Lorsqu’elle comprit que mon père viendrait me chercher, elle m’arracha le téléphone des mains pour lui parler. Elle lui dit qu’elle m’accompagnerait elle-même dans quelques jours à Valence car l’Œuvre était une famille… (Oui, vous avez le droit de rire… Quel cynisme !) Mon père insistait, elle insistait, ils n’arrivaient plus à s’entendre. Finalement mon père me demanda si j’étais d’accord avec ce qu’elle proposait. Moi qui étais au septième ciel et en pleine vision surnaturelle (la vraie), je lui dis : bien sûr, qu’il ne s’inquiète pas ! En fait, c’était surtout pour lui que je m’inquiétais.

Dans la soirée, les événements se précipitèrent, on m’obligea à méditer dans la prière sur la question : Ai-je ou non la vocation ? Je leur disais : « Oui, oui, bien sûr. » Et je passais ce temps de prière à faire des plans avec Dieu sur ma vie qui, à présent, commençait vraiment.

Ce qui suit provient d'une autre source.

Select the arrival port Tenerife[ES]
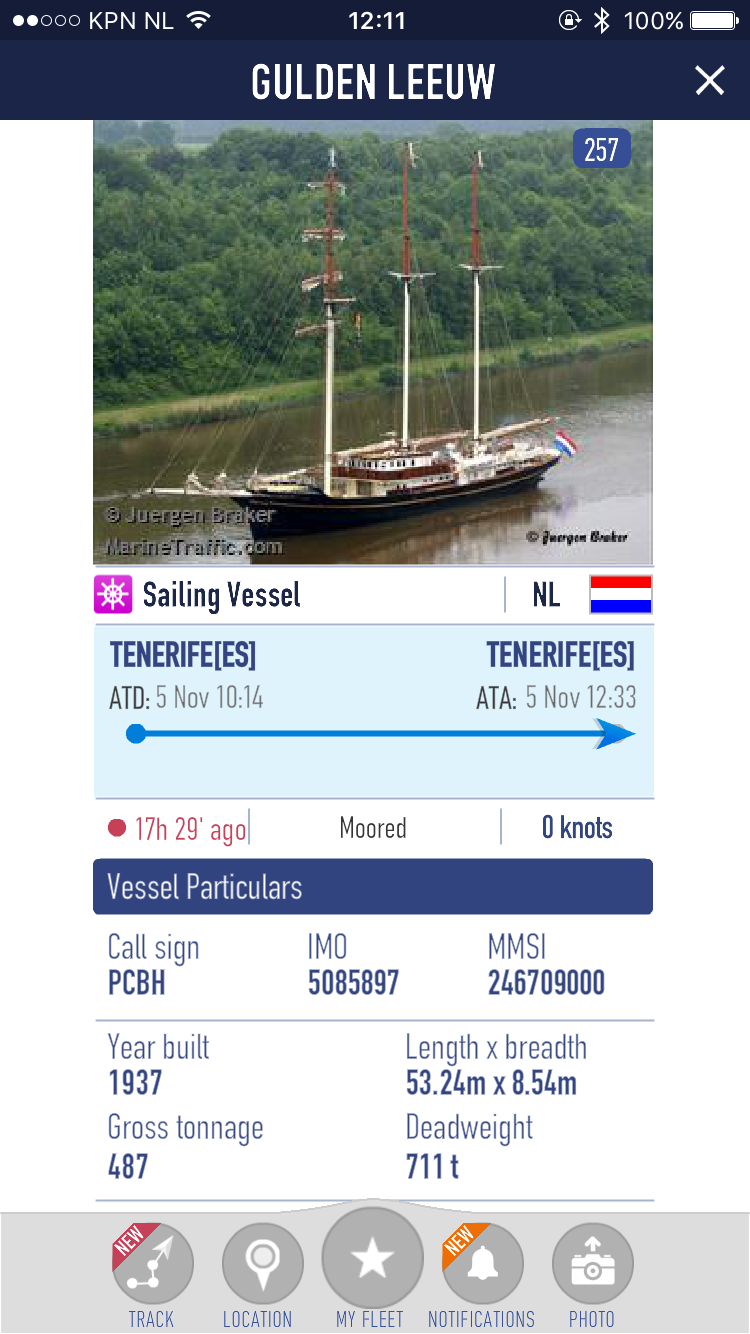The height and width of the screenshot is (1334, 750). coord(560,655)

Je voyais bien qu’ils ne pouvaient que m’accorder « la dispense », mais je m’attendais à tout de leur part. En tout cas, je n’avais plus rien à voir avec l’Opus Dei, désormais c’est moi qui décidais de ma vie et personne n’avait à me dire quoique ce soit sur ce que je devais faire. J’étais vraiment en paix, sûre d’avoir pris la bonne décision. ils devraient rendre compte devant Dieu de ce qu’ils avaient fait.

Oui, je me sentais heureuse et j’avais vraiment envie de partir.